Bir Azmin Hikayesi Doç. Dr. Oktay Gülcü... Oktay Gülcü ile yolumuz kardiyolojinin anjiyo bölümünde kesişti. Ben hasta o doktor.
Kapalı olan kalp damarımız onun becerikli elleriyle ve Allah’ın izni ile açıldı.
Yapılan anjiyo işleminden sonra Oktay hocayı bir hasta olarak radarıma aldım.
Kimdi bu Oktay hoca.
Nereliydi?
Hangi okulu bitirmişti.
İşte bütün bu sorulara cevap ararken öyle bir başarı hikayesi ile karşılaştım ki, inanın etkilenmemek mümkün olmadı.
Günümüze, günümüz gençliğine ve yine günümüzün eğitim ve öğretimine örnek olacak bu başarı hikayesini yazmamız da bize farz oldu.
*
Bazı başarı hikayeleri vardır ki insanın içini titretir, mücadele azmini alevlendirir.
Hayatta bir çok şeyin mümkün olduğunu kanıtlayan hikayeler, bize yalnızca başarıyı değil, emeğin, sabrın ve azmin ne kadar güçlü olduğunu gösterir.
Doç. Dr. Oktay Gülcü’nün hayatı da işte böyle bir hikaye…
*
Erzurum’un Maksut Efendi Mahallesi’nde, iki göz odalı bir gecekondu…
Çatısı bile olmayan, yağmur yağdığında içindekileri koruyamayan bir ev.
Ama o evden bugün iki doktor çıkmış.
Çünkü o evde yokluk vardı belki ama mücadele vardı, hayaller vardı, çalışkanlık vardı.
*
Doç. Dr. Oktay Gülcü, zor şartlarda büyüyen bir çocuğun, kendi kaderini nasıl değiştirebileceğinin en somut örneklerinden biri.
Maddi zorluklar içinde okudu, üniversiteyi kazanmayı ilk yıl başaramadı ama yılmadı.
Üstündeki tozu silkeleyen bir öğretmeni vardı, ona yol gösteren bir rehberdi.
Bugün Kardiyoloji Anabilim Dalı’nda akademisyen olarak görev yapan Doç. Dr.

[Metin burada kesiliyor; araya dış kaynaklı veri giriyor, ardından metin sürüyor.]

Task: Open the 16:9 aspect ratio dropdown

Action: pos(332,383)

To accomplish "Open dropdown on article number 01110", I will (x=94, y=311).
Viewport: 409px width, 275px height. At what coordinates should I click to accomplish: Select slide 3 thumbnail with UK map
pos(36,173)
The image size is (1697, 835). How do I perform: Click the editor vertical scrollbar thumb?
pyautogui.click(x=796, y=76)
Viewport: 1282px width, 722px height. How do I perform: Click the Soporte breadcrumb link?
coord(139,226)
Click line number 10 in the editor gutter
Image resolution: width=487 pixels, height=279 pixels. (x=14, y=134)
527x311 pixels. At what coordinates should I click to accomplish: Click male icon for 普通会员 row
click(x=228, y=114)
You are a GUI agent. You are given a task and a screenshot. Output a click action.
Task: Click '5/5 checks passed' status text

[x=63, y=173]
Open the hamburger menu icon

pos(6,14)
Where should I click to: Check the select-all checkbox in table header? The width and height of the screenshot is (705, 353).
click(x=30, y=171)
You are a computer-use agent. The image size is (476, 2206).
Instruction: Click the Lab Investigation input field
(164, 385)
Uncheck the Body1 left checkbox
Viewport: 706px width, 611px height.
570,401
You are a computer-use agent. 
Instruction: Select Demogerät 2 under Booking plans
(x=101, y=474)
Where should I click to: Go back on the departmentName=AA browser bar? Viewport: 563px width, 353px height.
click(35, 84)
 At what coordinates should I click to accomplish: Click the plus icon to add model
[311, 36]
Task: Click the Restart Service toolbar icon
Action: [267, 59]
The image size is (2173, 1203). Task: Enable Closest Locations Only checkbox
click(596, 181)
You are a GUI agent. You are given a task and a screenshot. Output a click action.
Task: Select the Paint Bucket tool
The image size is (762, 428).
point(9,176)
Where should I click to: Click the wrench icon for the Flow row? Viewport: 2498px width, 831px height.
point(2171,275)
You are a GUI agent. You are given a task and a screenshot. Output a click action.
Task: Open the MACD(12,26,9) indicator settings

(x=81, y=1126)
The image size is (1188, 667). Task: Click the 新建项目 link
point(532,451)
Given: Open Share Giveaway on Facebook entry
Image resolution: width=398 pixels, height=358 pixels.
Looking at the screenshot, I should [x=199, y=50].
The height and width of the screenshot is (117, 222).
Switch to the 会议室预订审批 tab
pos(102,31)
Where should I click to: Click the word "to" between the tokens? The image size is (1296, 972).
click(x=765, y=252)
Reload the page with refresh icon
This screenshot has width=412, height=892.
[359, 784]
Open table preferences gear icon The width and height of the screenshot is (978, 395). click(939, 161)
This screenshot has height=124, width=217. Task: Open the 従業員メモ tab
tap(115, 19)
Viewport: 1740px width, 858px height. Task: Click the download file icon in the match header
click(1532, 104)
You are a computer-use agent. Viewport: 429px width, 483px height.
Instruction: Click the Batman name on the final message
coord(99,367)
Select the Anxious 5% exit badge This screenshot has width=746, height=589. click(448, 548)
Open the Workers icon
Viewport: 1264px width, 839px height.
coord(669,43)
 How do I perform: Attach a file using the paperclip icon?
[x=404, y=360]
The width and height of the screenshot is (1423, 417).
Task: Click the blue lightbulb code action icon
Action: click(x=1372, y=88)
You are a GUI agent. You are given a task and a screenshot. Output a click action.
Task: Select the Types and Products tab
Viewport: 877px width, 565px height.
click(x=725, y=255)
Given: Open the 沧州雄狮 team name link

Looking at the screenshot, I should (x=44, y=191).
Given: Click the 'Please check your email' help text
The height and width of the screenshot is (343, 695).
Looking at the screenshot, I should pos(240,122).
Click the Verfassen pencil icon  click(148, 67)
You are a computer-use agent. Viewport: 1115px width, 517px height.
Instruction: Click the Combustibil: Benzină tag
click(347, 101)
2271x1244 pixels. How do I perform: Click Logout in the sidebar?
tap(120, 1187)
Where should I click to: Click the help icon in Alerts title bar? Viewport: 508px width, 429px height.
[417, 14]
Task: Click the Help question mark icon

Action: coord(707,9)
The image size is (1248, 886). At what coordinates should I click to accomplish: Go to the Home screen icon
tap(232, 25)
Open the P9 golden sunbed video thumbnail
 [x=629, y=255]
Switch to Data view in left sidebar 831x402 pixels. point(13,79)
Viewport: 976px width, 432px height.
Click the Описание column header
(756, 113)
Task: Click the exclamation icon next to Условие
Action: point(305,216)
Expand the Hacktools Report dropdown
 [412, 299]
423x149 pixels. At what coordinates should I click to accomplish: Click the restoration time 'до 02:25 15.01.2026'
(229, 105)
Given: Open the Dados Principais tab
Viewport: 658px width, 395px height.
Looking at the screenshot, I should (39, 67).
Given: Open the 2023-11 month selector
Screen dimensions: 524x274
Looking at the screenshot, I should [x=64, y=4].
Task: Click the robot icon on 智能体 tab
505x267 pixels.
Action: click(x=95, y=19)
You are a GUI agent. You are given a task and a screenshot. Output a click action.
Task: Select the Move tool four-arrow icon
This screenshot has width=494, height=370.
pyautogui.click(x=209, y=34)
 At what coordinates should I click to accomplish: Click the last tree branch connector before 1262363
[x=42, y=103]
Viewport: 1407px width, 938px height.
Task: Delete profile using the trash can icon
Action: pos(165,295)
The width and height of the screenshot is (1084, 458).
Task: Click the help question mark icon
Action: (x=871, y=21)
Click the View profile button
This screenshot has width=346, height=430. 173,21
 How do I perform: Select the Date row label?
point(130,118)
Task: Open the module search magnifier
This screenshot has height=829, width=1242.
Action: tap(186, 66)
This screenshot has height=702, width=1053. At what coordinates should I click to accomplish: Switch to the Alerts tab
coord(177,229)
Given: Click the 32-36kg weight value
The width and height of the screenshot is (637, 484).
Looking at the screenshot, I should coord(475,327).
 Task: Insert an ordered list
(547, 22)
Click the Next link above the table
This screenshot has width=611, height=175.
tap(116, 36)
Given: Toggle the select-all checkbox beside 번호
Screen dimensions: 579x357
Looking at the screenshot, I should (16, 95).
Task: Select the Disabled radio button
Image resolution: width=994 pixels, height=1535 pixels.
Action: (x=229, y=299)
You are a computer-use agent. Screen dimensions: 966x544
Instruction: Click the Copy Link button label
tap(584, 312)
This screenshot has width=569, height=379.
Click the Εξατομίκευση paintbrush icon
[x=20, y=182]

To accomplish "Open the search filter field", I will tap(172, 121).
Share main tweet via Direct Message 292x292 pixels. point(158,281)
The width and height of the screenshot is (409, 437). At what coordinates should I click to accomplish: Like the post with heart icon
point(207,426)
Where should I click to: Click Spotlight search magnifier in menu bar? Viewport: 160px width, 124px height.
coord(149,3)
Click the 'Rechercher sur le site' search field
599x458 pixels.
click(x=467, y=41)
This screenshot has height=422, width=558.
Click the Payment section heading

Gülcü, çocukluk hayalini gerçekleştirdi.
O hayal, insanlığa faydalı olmak, iz bırakmaktı.
*
Bu hikaye bize ne anlatıyor?
Başarı için şartların mükemmel olması gerekmiyor.
Özel okullarda okumak, en iyi imkanlara sahip olmak, başarıyı garantilemiyor.
Önemli olan, insanın içinde o ışığın olup olmaması.
Çalışkanlık, kararlılık, pes etmemek… Bunlar varsa, yokluk içinde de zirveye çıkılabilir.
*
Bugün birçok aile çocuklarının geleceği için büyük paralar harcıyor, onları özel okullara, özel derslere yönlendiriyor.
Oysa bazen bir öğretmenin samimi rehberliği, bir çocuğun içindeki cevheri ortaya çıkarmaya yetiyor. Oktay Gülcü’nün hikayesi, yalnızca öğrencilere değil, öğretmenlere de büyük bir mesaj veriyor.
Doğru yönlendirme, doğru motivasyon, bir çocuğun hayatını kökten değiştirebilir.
*
Gençler bu hikayeden ilham almalı.
Zorluklar karşısında yılmamalı, pes etmemeli.
Çünkü başarı, yalnızca parayla ya da imkanlarla gelmiyor.
Asıl başarı, insanın kendi azmiyle inşa ettiği yolda saklı.
*
Umut ederim ki Doç. Dr. Oktay Gülcü’nün hikayesi nice gence ışık olur, onlara çalışmanın ve sabrın ne büyük kapılar açtığını gösterir.